Avant de restituer, on a intérêt à faire réaliser un pré-état des lieux par un expert indépendant. Le coût (quelques dizaines d’euros) reste dérisoire comparé à une facture de remise en état qui peut atteindre plusieurs centaines d’euros pour un simple jeu de jantes abîmées.

LLD et véhicule électrique : un couple logique mais pas sans contrainte

La location longue durée s’accorde particulièrement bien avec les voitures électriques, et ce pour une raison simple : la technologie des batteries évolue vite, et la LLD évite de porter le risque de décote. Un véhicule électrique acheté aujourd’hui peut voir son autonomie dépassée par la génération suivante dans trois ans. En LLD, on rend le véhicule et on passe au modèle plus récent.

Le leasing social, remis en vigueur récemment, a renforcé cette dynamique en rendant accessible des modèles électriques à des ménages qui n’auraient pas pu financer un achat comptant. Les offres se sont multipliées chez les constructeurs, avec des loyers mensuels parfois inférieurs à ce que coûterait l’entretien et le carburant d’un véhicule thermique équivalent.

La contrainte principale reste l’infrastructure de recharge. Un contrat LLD ne résout pas l’absence de borne à domicile. Si on vit en copropriété sans place équipée, le coût d’installation d’une borne (ou la dépendance aux bornes publiques) doit entrer dans le calcul du budget mensuel réel, au-delà du simple loyer affiché.

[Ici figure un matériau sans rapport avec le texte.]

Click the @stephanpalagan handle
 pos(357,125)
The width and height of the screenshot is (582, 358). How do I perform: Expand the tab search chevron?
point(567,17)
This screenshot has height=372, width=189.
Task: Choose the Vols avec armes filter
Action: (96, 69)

Couple discutant d'une offre de location longue durée avec un conseiller commercial dans une concession automobile moderne

Loyer LLD : ce qui est inclus et ce qui ne l’est jamais

Le loyer mensuel d’un contrat de location longue durée inclut généralement l’entretien courant (vidanges, révisions constructeur) et l’assistance en cas de panne. Certains contrats ajoutent l’assurance et le remplacement des pneumatiques. Cette formule « tout compris » simplifie la gestion : on connaît à l’avance le budget auto mensuel, sans dépense imprévue liée à la mécanique.

En revanche, le carburant ou l’électricité, les amendes et le malus écologique ne sont jamais couverts. Les franchises d’assurance en cas de sinistre responsable restent aussi à la charge du locataire. Et si le contrat inclut un véhicule de remplacement, vérifier la durée et la catégorie de celui-ci évite les déconvenues.

  • Services généralement inclus : entretien, assistance, garantie constructeur, parfois assurance
  • Toujours à la charge du locataire : énergie, contraventions, franchises, éventuels frais de restitution
  • Variables selon le loueur : pneumatiques, véhicule de remplacement, extension de garantie

La LLD fonctionne comme un abonnement automobile. Sa force, c’est la prévisibilité budgétaire. Sa limite, c’est qu’on ne possède rien à la fin du contrat, et que les conditions de sortie anticipée restent souvent coûteuses. Avant de signer, comparer le coût total du contrat LLD avec le prix d’achat du même véhicule financé à crédit reste le seul moyen de savoir si la formule est réellement avantageuse dans sa situation.